**** DATA PROVIDED

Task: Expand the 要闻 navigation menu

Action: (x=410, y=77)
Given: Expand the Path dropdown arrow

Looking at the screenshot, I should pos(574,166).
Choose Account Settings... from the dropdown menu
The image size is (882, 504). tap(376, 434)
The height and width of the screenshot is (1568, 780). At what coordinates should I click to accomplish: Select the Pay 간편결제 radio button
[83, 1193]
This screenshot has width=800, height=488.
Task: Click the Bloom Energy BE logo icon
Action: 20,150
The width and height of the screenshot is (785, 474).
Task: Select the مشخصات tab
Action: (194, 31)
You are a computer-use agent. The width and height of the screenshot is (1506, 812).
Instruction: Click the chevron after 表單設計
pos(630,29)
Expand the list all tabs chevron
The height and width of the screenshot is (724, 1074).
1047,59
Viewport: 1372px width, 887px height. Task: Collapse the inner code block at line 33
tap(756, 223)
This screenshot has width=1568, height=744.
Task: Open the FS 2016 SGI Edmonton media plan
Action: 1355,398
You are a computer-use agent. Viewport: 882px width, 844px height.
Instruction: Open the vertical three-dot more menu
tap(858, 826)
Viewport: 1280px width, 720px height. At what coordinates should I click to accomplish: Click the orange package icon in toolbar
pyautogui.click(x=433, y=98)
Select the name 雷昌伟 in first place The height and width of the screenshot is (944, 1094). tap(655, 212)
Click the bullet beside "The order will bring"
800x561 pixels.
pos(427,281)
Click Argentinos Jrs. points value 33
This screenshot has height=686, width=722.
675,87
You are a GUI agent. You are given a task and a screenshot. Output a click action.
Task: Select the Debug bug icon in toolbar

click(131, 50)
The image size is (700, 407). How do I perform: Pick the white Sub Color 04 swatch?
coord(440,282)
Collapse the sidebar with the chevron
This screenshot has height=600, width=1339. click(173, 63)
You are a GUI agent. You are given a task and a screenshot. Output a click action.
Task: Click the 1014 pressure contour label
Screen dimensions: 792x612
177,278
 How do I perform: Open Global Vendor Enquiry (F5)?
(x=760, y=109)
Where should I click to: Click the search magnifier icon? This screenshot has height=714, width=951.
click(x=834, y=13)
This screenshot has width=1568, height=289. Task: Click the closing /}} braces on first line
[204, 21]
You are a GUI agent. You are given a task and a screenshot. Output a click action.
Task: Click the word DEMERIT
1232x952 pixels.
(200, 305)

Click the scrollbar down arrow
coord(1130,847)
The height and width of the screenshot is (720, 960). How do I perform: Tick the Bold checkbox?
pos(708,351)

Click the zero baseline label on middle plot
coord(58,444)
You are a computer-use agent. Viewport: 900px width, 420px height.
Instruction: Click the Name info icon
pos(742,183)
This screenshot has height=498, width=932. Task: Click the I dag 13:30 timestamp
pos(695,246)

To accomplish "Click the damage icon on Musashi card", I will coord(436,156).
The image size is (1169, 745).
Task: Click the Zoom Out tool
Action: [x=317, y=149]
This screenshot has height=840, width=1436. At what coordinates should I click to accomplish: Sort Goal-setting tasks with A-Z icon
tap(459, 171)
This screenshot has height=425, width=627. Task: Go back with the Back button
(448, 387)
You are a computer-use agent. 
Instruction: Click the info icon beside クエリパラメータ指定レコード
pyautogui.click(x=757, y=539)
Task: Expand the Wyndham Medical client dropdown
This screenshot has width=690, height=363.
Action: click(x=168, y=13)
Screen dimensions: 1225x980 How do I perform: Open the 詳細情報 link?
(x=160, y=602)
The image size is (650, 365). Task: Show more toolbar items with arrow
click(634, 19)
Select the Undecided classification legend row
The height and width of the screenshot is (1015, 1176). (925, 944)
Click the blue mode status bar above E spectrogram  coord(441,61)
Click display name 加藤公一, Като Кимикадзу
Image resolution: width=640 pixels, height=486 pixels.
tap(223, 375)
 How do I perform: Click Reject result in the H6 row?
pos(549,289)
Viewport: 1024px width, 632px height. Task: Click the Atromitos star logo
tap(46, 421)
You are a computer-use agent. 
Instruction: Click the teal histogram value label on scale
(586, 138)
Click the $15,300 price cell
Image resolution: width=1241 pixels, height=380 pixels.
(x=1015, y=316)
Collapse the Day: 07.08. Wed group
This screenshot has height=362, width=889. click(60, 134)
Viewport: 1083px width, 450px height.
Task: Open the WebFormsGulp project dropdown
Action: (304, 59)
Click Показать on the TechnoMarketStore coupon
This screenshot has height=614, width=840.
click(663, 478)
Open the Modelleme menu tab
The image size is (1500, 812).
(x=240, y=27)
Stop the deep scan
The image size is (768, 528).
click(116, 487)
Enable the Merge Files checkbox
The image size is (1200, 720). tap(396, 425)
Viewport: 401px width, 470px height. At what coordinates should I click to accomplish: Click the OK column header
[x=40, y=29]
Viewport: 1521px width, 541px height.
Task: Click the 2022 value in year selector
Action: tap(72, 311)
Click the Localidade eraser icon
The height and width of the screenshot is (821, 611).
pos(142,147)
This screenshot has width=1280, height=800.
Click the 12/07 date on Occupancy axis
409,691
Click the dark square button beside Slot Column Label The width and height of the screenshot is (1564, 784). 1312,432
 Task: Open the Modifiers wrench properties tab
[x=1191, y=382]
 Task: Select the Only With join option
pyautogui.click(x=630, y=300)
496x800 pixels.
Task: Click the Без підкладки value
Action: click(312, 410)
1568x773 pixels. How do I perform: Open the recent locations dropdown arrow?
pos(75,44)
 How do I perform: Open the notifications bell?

********

* _TO DO_
Starting at the line with "Instruction: Click the chevron after 表單設計" and ending at the line with "Select the name", print each line of the listing above exactly, with no other lines.

* _RESPONSE AREA_
Instruction: Click the chevron after 表單設計
pos(630,29)
Expand the list all tabs chevron
The height and width of the screenshot is (724, 1074).
1047,59
Viewport: 1372px width, 887px height. Task: Collapse the inner code block at line 33
tap(756, 223)
This screenshot has width=1568, height=744.
Task: Open the FS 2016 SGI Edmonton media plan
Action: 1355,398
You are a computer-use agent. Viewport: 882px width, 844px height.
Instruction: Open the vertical three-dot more menu
tap(858, 826)
Viewport: 1280px width, 720px height. At what coordinates should I click to accomplish: Click the orange package icon in toolbar
pyautogui.click(x=433, y=98)
Select the name 雷昌伟 in first place The height and width of the screenshot is (944, 1094). tap(655, 212)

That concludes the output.